Open-Sora-Plan v1.3.0

Property	Value
License	MIT
Architecture	3D Attention-based Video Diffusion
Paper	Reference Paper
Tags	Diffusers, Safetensors

What is Open-Sora-Plan-v1.3.0?

Open-Sora-Plan v1.3.0 is an ambitious open-source project aimed at recreating OpenAI's Sora capabilities. This version introduces significant improvements including WFVAE (Waterfall VAE), prompt refiner, and innovative data filtering strategies. The model can generate high-quality videos with dimensions up to 93x480p using just 24GB of VRAM.

Implementation Details

The model implements a sophisticated 3D attention architecture, moving beyond the traditional 2+1D approach. It features a high-performance CausalVideoVAE capable of compressing videos by 256 times (4×8×8) while maintaining quality. The architecture employs sparse attention mechanisms for efficient processing of spatial-temporal information.

3D full attention architecture for better spatiotemporal feature capture
Advanced prompt refining system for improved text control
Bucket training strategy for optimized performance
Support for arbitrary-size video generation within specified constraints

Core Capabilities

Text-to-Video generation with high fidelity
Image-to-Video conversion
Efficient video compression and reconstruction
Support for various resolution outputs (93x480p, 93x720p)
Memory-efficient inference with 24GB VRAM support

Frequently Asked Questions

Q: What makes this model unique?

The model stands out for its true 3D video diffusion approach, efficient memory usage, and ability to generate high-quality videos with minimal VRAM requirements.
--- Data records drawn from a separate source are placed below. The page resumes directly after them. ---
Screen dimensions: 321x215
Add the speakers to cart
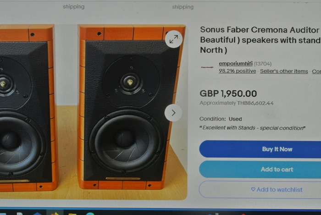coord(277,169)
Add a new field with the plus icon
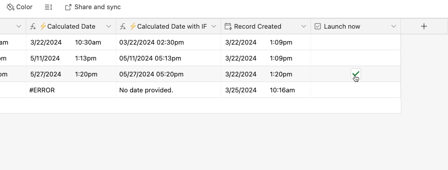The height and width of the screenshot is (170, 448). tap(424, 27)
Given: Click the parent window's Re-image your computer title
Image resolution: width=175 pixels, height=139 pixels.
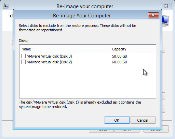Looking at the screenshot, I should coord(85,6).

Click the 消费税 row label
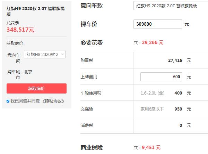[x=87, y=125]
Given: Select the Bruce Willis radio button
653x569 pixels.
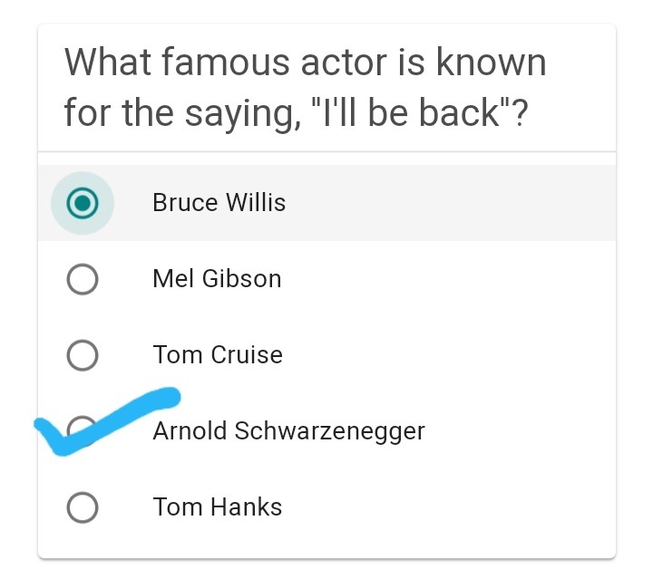Looking at the screenshot, I should tap(83, 203).
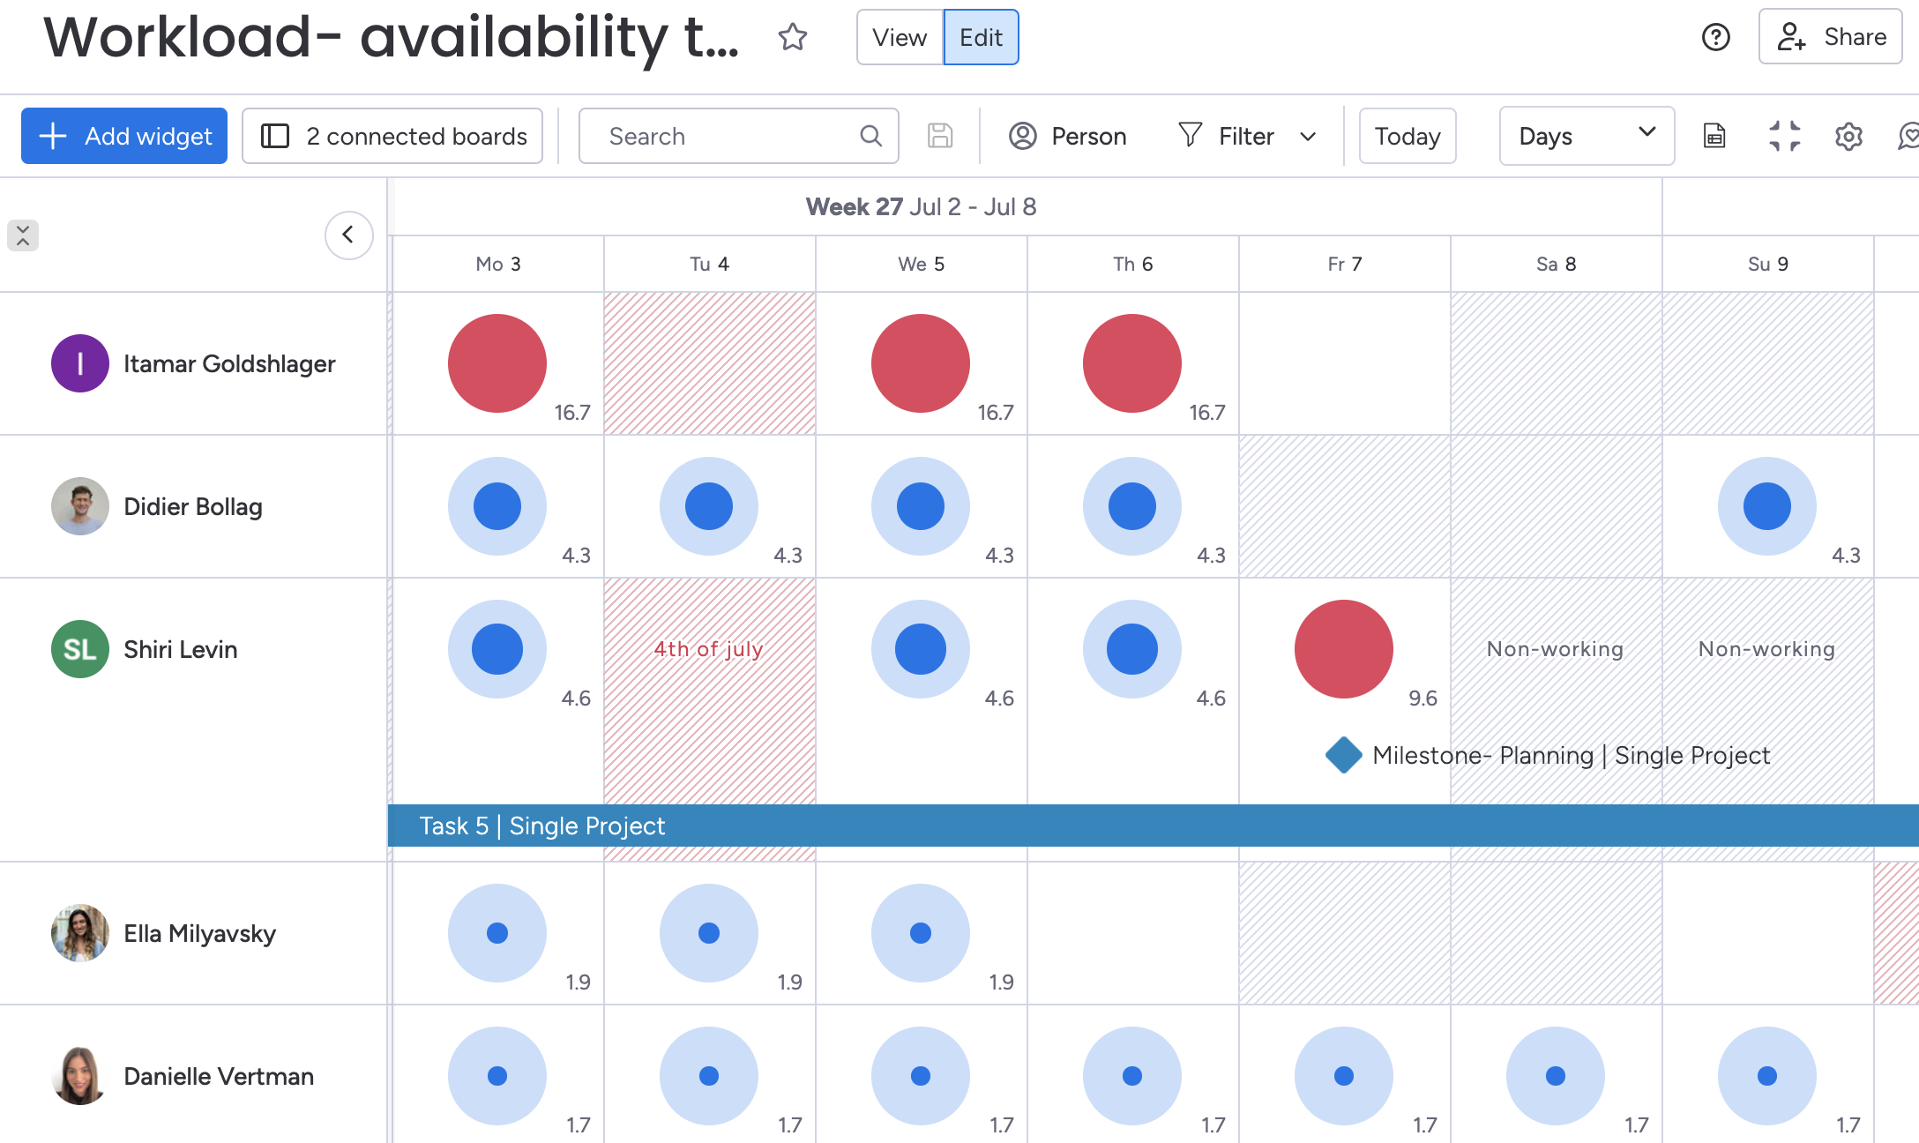
Task: Select the Edit tab
Action: pyautogui.click(x=980, y=37)
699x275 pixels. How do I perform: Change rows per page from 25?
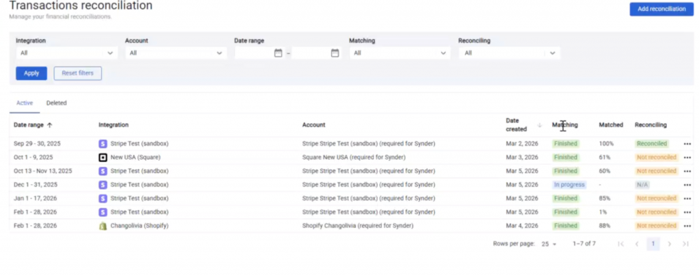coord(549,244)
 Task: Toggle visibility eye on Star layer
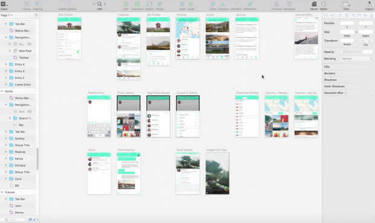pyautogui.click(x=30, y=112)
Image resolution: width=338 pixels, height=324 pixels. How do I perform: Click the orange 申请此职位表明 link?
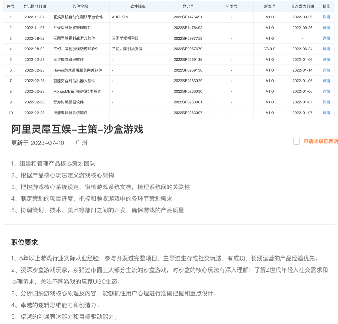[320, 142]

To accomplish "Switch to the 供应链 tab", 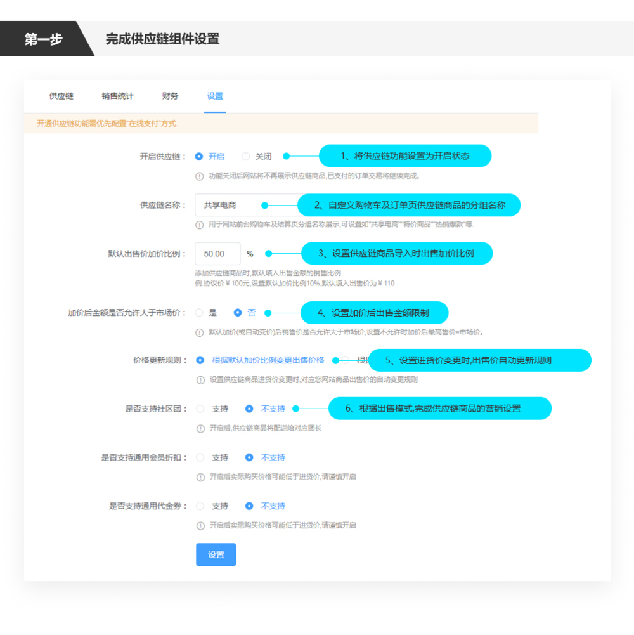I will pyautogui.click(x=61, y=96).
The integration of WFVAE and prompt refiner sets it apart from other video generation models.

Q: What are the recommended use cases?

The model is ideal for video generation from text descriptions or images, creative content creation, and research applications requiring high-quality video synthesis. It's particularly suitable for users with limited GPU resources who still need professional-grade video generation capabilities.